Он сложнейшая формула природы: гремучая смесь детскости
с цинизмом, упрямства и наивности, беспокойства и равнодушия.
Он имеет хороший дом, у него красивые дети бегают по земле.
Он теряет шарфы, шапки, перчатки, разбивает локти, падая
с велосипеда.
Он любит свое дело и себя в нем. Служение кинематографу награждает его одиночеством, затворничеством, нелюдимостью, эмоциональной скудостью и заметным невниманием к людям вокруг. Эгоист. Улыбка — редкость. Слез я не видел никогда. Редко жалуется на судьбу, но и радуется не часто, и успехами своими не делится даже с теми, кто к ним причастен.
Немногословный. Иногда буквально нужную интонацию фразы покажет, а то объясняет жестами глухонемого. Заставляет меня думать, напрягаться, чтобы его понять. И это мне тренаж,
физкультура для интуиции.
Если чем-то недоволен, может резко сказать. Я к этому готов,
и мне легко. И я ему прощаю, потому что в работе он все-таки умеет слушать. Ругаться не умеет — вернее, ругается, но неумело. И не часто. Скорее уж вслух произнесет: «Стоп! Снято!» — а потом зайдет за угол и скажет: «Зараза, загубил кадр!»
Похвалы от него не допросишься. Если доволен — потирает ладошки, и головой качает вправо-влево, глядит на мир
по диагонали. Это первый признак.
У него есть свои арсеналы и фантазии, как раскочегарить актера. Провокация, например. На «Счастливых днях» заставил меня надеть ботинки на полразмера меньше, тесные. Мы снимали зимой
на кладбище, я ноги себе отморозил. Говорю ему: «У меня ноги мерзнут…» А он: «Ничего-ничего, потерпи…» Потом оказалось, что это все специально. Ему нужно было, чтобы мои мучения через глаза передавались.
Леша тех «Счастливых дней» и Леша нынешний — это разные люди, конечно. Он обиделся на меня за то, что я в каком-то старом интервью обозвал его ежиком. Так он и был похож на ежика. Глаза детские, пугливые. Скромный очень, озирался постоянно. Сейчас он другой. Волосы длинные отрастил, хотя на макушке
их меньше стало, и главное — внутри себя изменился. Плечи расправил, уверенность появилась. Он говорит: «Мне нужна
не игра актеров, а их присутствие». Поначалу сбривал с меня театральность, а потом я к нему притерся, почувствовал его.
На «Уродах и людях» мне эмоций не хватало, хотелось заржать
или чмокнуть. Я набрался смелости и говорю ему: «Давай
я поддам здесь маленько!» А он — нет. Все время гасит
меня, гасит…
Несмотря на это, я рад, что часто был предметом его творчества. Всякий мечтает встретить режиссера, про которого сможет
сказать: «Мой!» Я знаю, что он не подставит, не посрамит,
не сделает плохо. Странно — может быть, замысловато —
согласен, претенциозно и вычурно — тоже не буду спорить.
Но плохо — никогда.
Ну, ладно, кто я такой? Так ведь его картины маршируют по всему миру, он трижды осчастливил Канны своим присутствием.

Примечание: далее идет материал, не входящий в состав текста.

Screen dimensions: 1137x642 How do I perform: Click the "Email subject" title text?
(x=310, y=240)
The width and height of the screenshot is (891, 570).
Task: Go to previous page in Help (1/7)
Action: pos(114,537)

Это о чем-то говорит? Бог даст, то ли еще будет. Лишь бы медная труба не устроила ему сотрясение мозга: говорю на всякий случай, потому что даже внутренняя, скрытая радость оглушает, ослепляет, дает сбой в формировании мысли и готовит почву для глупости, отчуждения и изоляции от живущих и любящих тебя. Но со мной его никогда не заносило, я просто не позволял ему этого. Может, он побаивается меня, не знаю.
Что бы о нем ни писали и ни говорили, пусть бы он оставался талантливым — приму любого. Талант ведь может и в молодом организме жить, и в старом, и в красивом, и в некрасивом. Леша, конечно, не витамин, так ведь и я не карамель. Люди, которые копаются в художественном пространстве, что-то изобретают в творчестве — все ненормальные, неспокойные, чудаковатые.
А самое главное — бессистемные, нестабильные.
Мне тяжело и интересно в работе с ним, и я верю ему. Пока Балабанов зовет за собой в киноискусство, я готов откликаться и с ним сотрудничать. Буду жить надеждой на удачу. Главное, я его не предам. А если он откопает себе другого «сухорукова» и меня, лысого, оставит на обочине своей творческой биографии — я расстроюсь, но не обижусь.